Despite the Scottish Government making it clear it is not minded to designate areas of wild land or, for the time being, further regulate the development of hill roads across Scotland, a lobby calling for both remains.
An aspect of the campaign for greater regulation of Scotland's remote, upland areas is that it gives the impression these areas are unmanaged wildernesses and that there is nothing stopping landowners from developing them as they see fit. Neither is true.
Scotland's landscape has for many centuries been managed. Most of the uplands are managed in an extensive way, giving the impression of a natural, untouched landscape but it is just that: an impression of wildness. This is acknowledged in some of the criteria to develop Scottish Natural Heritage's (SNH's) strategic wild land maps. These include ruggedness, perceived naturalness, distance from roads and ferries and absence of manmade structures. None indicates the extent to which these areas are managed and altered by management. Indeed, SNH's Wild Land Policy Statement says "The appreciation of wildness is a matter of an individual's experience, and their perceptions of and preferences for landscapes of this kind. Wildness cannot be captured and measured, but it can be experienced and interpreted by people in many different ways." If it cannot be captured and measured, it would surely be almost impossible to create a formal designation.
The lack of a designation does not mean there is no value attached to the enjoyment people derive from being in such landscapes and that there is no protection of its qualities. Scottish Planning Policy states that "the most sensitive landscapes may have little or no capacity to accept new development and that planning authorities should safeguard the character of wild land areas in development plans". SNH's mapping tool helps it to do so.
Scottish Land & Estates believes this enables, at a local level, sufficient account to be taken of remote scenic landscapes without the need for the additional bureaucracy another designation would create. A similar situation exists in regard to hill roads. Scottish Environment LINK is running a campaign asking people to take pictures of badly constructed tracks. The impression many people will glean from this and previous campaigns is that landowners can do as they wish because such tracks do not require planning permission.
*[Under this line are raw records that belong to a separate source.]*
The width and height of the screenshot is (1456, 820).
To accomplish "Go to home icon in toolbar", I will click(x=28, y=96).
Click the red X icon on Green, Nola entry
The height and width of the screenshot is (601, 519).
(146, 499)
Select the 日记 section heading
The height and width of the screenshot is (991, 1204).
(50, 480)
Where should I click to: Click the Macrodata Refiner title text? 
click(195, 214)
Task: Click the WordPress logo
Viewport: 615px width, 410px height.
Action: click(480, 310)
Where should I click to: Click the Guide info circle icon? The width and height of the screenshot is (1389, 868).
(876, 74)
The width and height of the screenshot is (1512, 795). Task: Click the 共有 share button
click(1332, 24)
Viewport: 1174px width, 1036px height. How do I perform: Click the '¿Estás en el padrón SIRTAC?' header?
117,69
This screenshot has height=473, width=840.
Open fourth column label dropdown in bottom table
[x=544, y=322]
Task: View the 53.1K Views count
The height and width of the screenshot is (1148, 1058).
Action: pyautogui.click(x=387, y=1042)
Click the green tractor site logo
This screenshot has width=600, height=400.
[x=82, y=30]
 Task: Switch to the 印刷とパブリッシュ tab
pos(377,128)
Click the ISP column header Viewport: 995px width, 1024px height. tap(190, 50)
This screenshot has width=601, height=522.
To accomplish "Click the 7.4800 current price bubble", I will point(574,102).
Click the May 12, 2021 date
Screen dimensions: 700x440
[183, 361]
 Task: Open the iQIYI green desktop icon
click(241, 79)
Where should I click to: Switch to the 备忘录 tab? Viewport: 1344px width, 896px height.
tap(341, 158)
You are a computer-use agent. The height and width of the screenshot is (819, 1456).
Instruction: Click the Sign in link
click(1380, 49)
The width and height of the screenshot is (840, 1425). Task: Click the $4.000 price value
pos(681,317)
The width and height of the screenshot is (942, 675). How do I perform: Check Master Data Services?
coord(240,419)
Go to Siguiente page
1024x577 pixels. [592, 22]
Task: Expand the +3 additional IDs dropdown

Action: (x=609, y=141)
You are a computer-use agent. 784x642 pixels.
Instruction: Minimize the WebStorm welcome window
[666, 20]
This is not the case. Planning permission is required for all developments. However, this is effectively pre-consented through permitted development rights for private road developments for agricultural and forestry purposes. Permitted development rights do not extend to other areas of land management where a full planning application is required.
Even for agricultural and forestry tracks, there are various circumstances which remove the permitted development right, such as where the land carries certain designations or where an environmental impact assessment is required. Most track developments still require authorisation under the relevant environmental and construction regulations; hardly a free-for-all.
Scottish Land & Estates believes these safeguards ensure a balance between protecting visual amenity and ensuring farmers and foresters are not overburdened in terms of creating safe and sensible access.
SNH has relaunched its excellent document Constructed Tracks in the Uplands. Anyone thinking of developing a private road should read this guidance. It takes the potential developer through the process stage-by-stage. It provides visual examples of good practice and practices to avoid. Scottish Land & Estates promotes this guidance to our members and we are speaking to other organisations about running training events. Given that all roads look raw for a while after construction, great care will be needed by those taking and submitting photographs to LINK's campaign to understand the landscaping work and how the road is likely to look in five or 10 years' time.